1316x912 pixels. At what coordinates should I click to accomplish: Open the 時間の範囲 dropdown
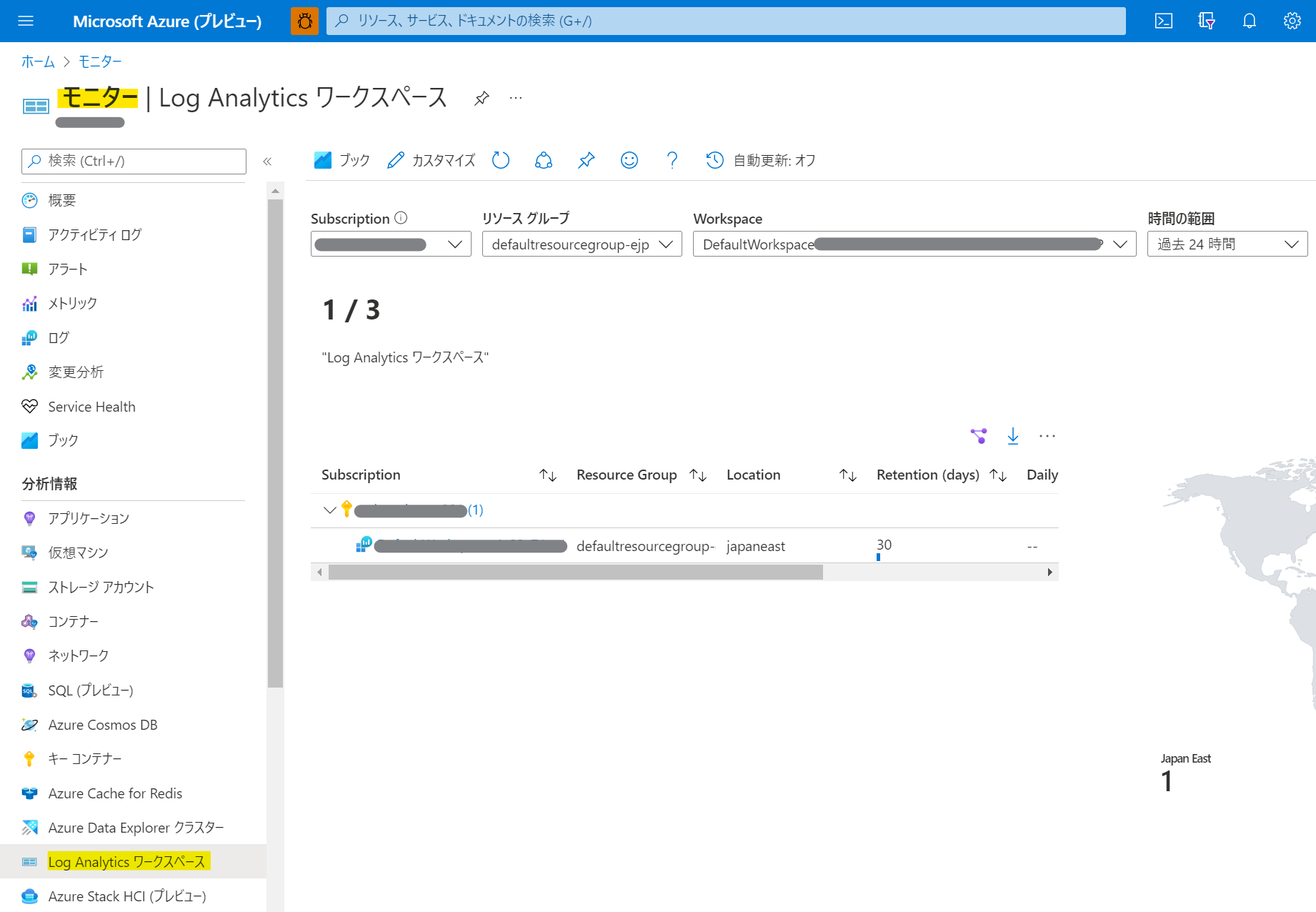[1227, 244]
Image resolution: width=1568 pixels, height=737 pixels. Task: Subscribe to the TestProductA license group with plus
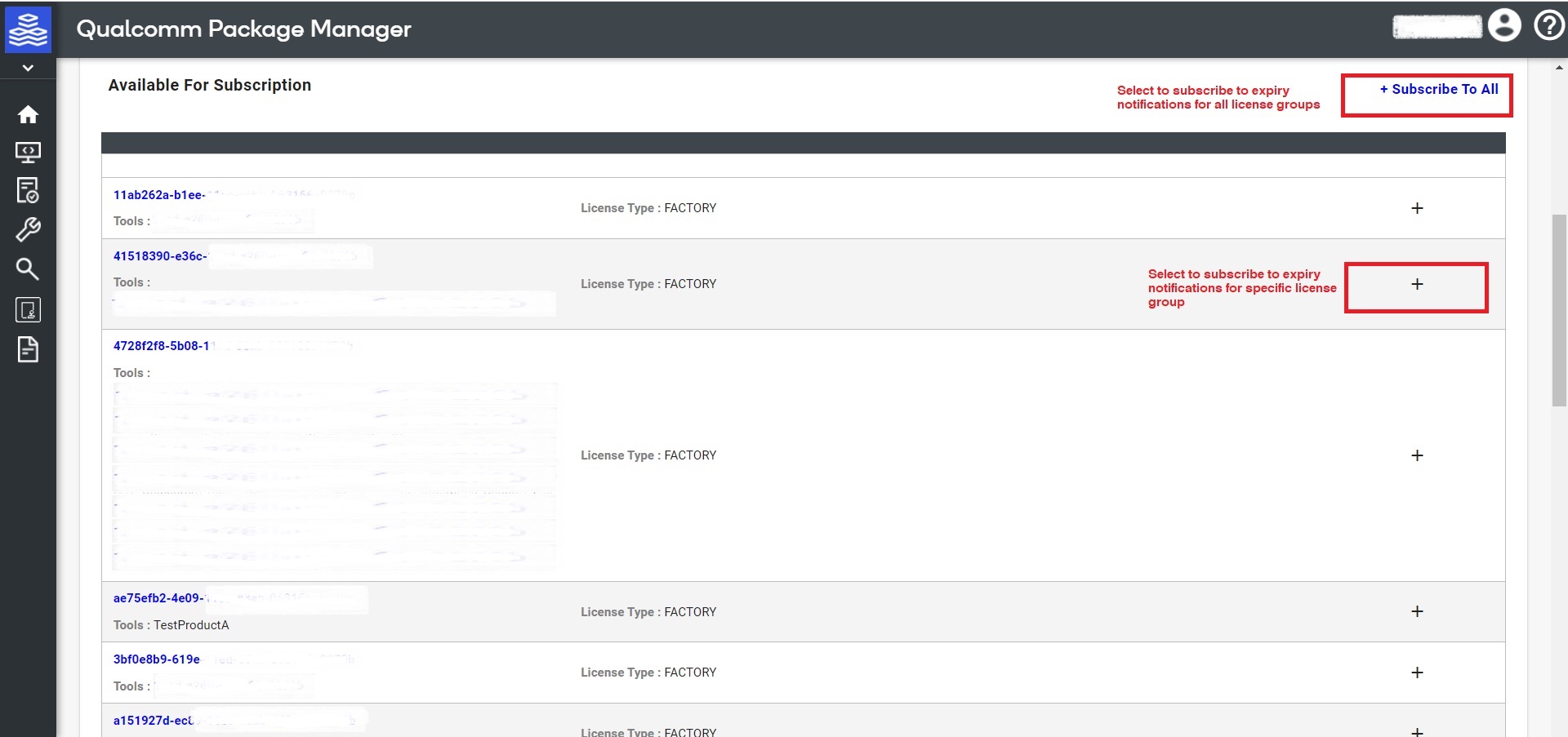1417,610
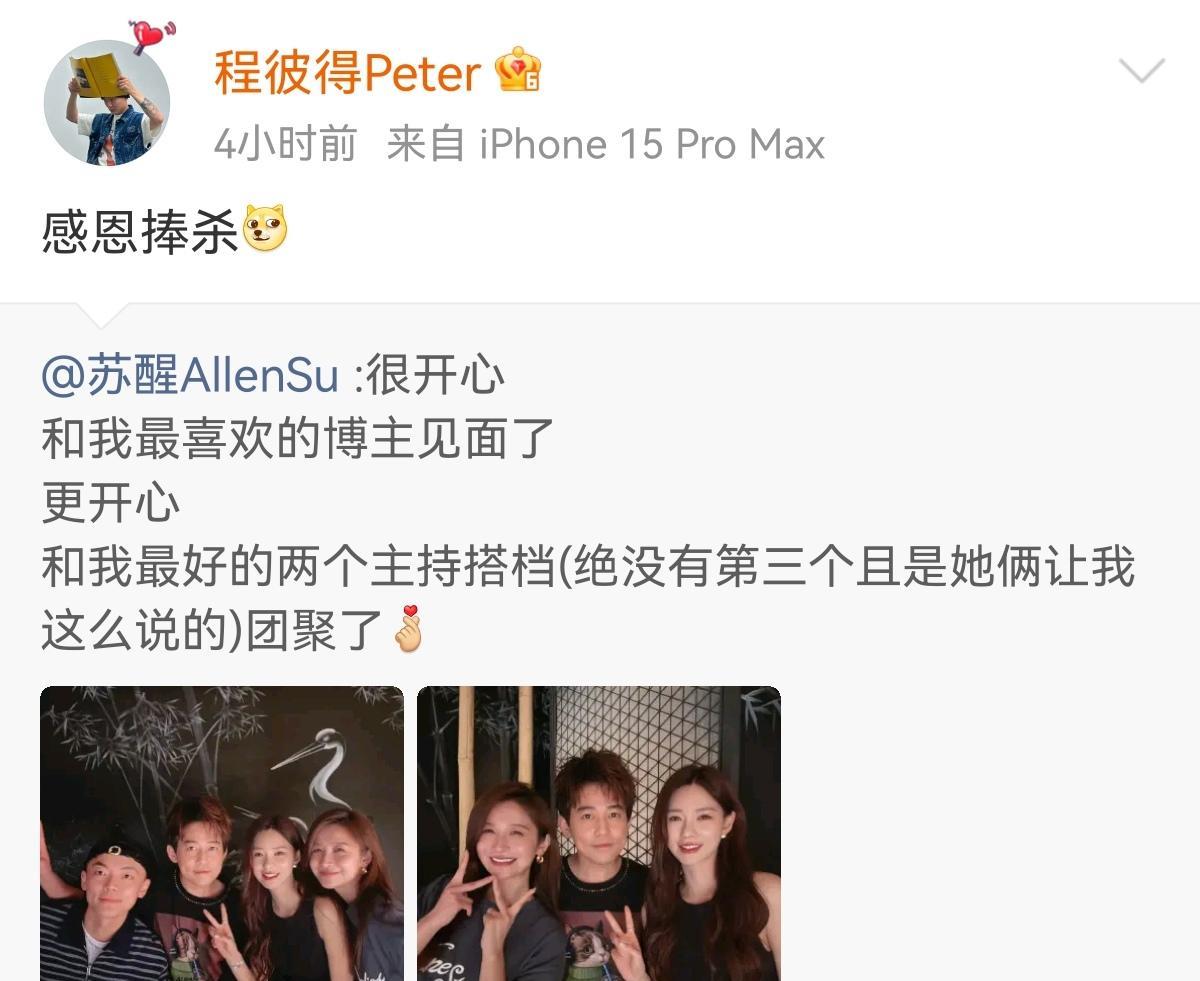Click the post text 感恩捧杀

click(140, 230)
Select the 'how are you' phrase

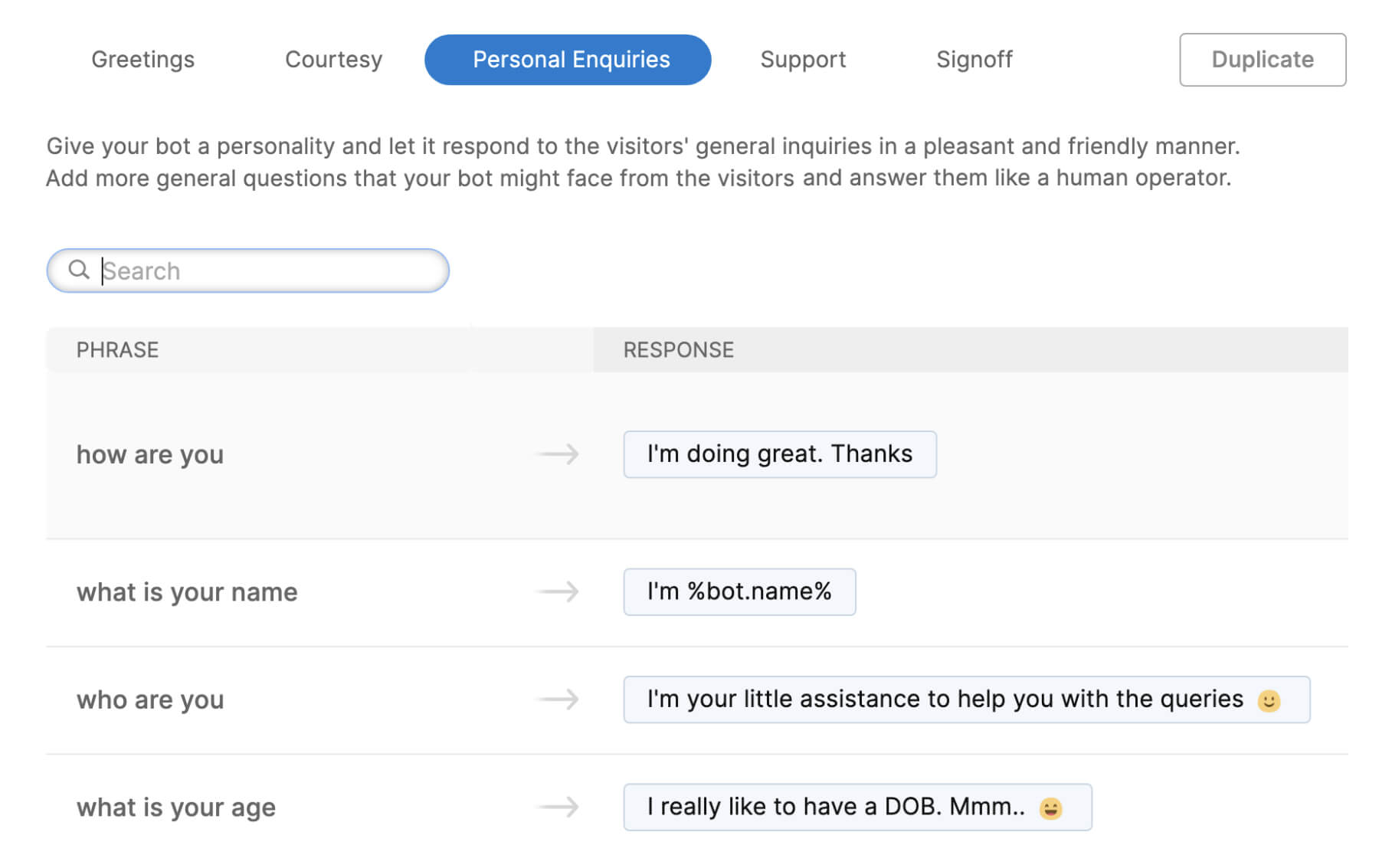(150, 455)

## EXERCISE DETAILS
Transcribe every line of the material above verbatim, leaving out the pictures.

## OUTPUT FOR THIS TASK
1316x912 pixels. At what coordinates should I click to accomplish: Open the 時間の範囲 dropdown
[1227, 244]
Image resolution: width=1568 pixels, height=737 pixels. Task: Subscribe to the TestProductA license group with plus
1417,610
Click the post text 感恩捧杀

click(140, 230)
Select the 'how are you' phrase

(150, 455)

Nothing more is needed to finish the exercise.